1632 Euro kommen bei der 24-Stunden-Veranstaltung im Glückstädter Freibad zusammen.

shz.de von
25. Juni 2018, 05:00 Uhr

„Wir hatten schon fast jedes Wetter: 30 Grad, Gewitter und in diesem Jahr Sturm und Regen. Jetzt fehlt uns nur noch ein 24-Stunden-Schwimmen im Schnee“, scherzte Schwimmmeister Rüdiger Kallies am Sonntagmorgen. Und wirklich, sommerlich war in diesem Jahr nur die Musik, die aus den Lautsprechern am Beckenrand kam.

Das Wetter meinte es nicht gut mit den Machern der 14. Auflage des 24-Stunden-Schwimmens. Dabei hatte sich das große Helferteam um Organisator Kallies wieder viel Mühe gemacht. Der Förderverein Fortuna-Bad hatte eine Tombola mit attraktiven Preisen vorbereitet. Die DLRG bot eine schmackhafte Palette an Speisen und Getränken an. Der Edeka-Frauen-Markt war mit einem Knobelstand und einem Glücksrad vor Ort. Und Rüdiger Kallies selbst bot Führungen durch die Technik des Bades an.
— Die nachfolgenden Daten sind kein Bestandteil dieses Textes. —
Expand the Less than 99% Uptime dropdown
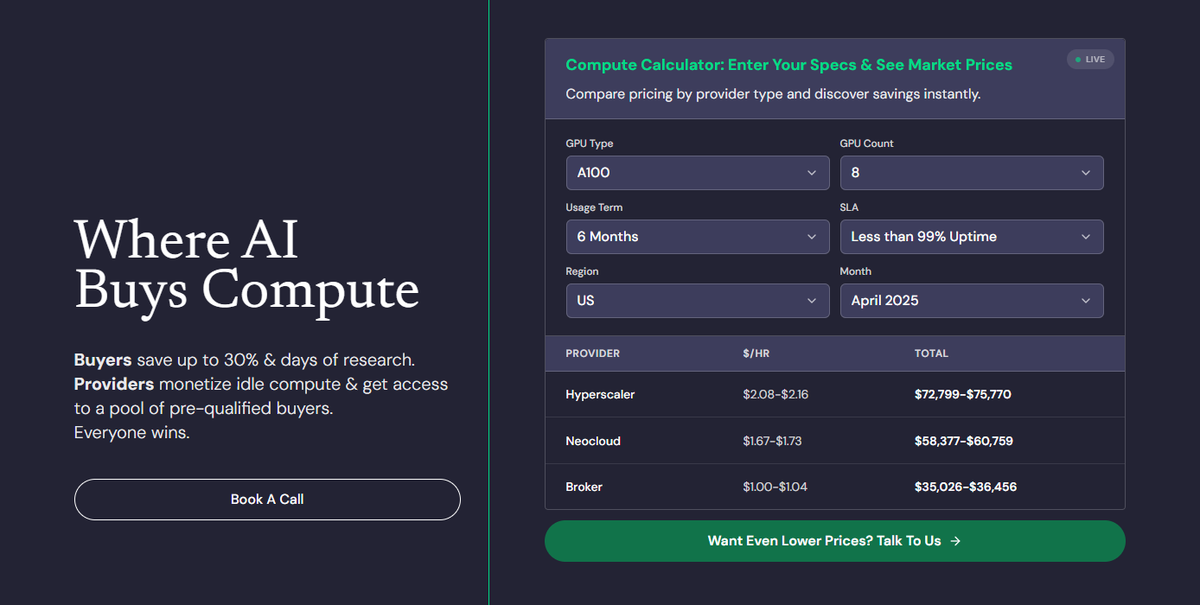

Nicht zuletzt war mit Maximilian Munski auch ein prominenter Schwimmer dabei. Munski hatte mit dem deutschen Ruderteam im Achter in Rio die Silbermedaille gewonnen. Er schwamm für das Team Edeka-Frauen. Das landete mit 60 750 geschwommenen Metern auf dem zweiten Platz hinter dem Team Feuerwehr Wilster und Freunde mit 61 450 Metern. Auf dem dritten Platz schwamm sich das Team Stadtwerke/DLRG mit 59 550 Metern. Auf Platz vier und fünf landeten das Lady Aktiv Studio mit 53 500 Metern und die Badegäste mit 50 450 Metern.

Das waren laut vorläufigem Endergebnis am Sonntagmorgen insgesamt 285 700 Meter, die in 24 Stunden im Fortuna-Bad geschwommen worden waren. Daraus ergab sich eine Spendensumme von 1632,55 Euro, die in diesem Jahr zur Unterstützung des Flex-Ensembles der Musikschule gespendet werden.

Am Ende waren trotz des schlechten Wetters alle zufrieden mit dem diesjährigen 24-Stunden-Schwimmen. Die Stimmung am Beckenrand war gut, obwohl nur wenige Gäste kamen. Und die Schwimmer freuten sich über das beheizte Wasser im Schwimmbecken.

Rüdiger Kallies dankte am Sonntagmorgen besonders noch Schwimmer Rüdiger Arnd, der in der Nacht wegen der Ausfälle zweier Schwimmer sogar drei Stunden am Stück schwamm. Damit erschwamm er schließlich 7700 Meter und landete in der Einzelwertung auf Platz sechs. Die meisten Meter schwamm Michael Reuter vom Edeka-Frauen Team mit 13 750 Metern. Hinter ihm auf Platz zwei und drei kamen Gerd Carstens mit 10 400 Metern und Lotta Göttsche mit 9900 Metern. Mit 70 Jahren der älteste Schwimmer am Start war Alfred Willms, der dem Bad als ehemaliger Schwimmmeister immer noch verbunden ist und keine Veranstaltung versäumt. „Für das nächste 24-Stunden-Schwimmen müssen wir uns dann wohl wieder etwas Besonderes einfallen lassen“, sagte Rüdiger Kallies am Ende.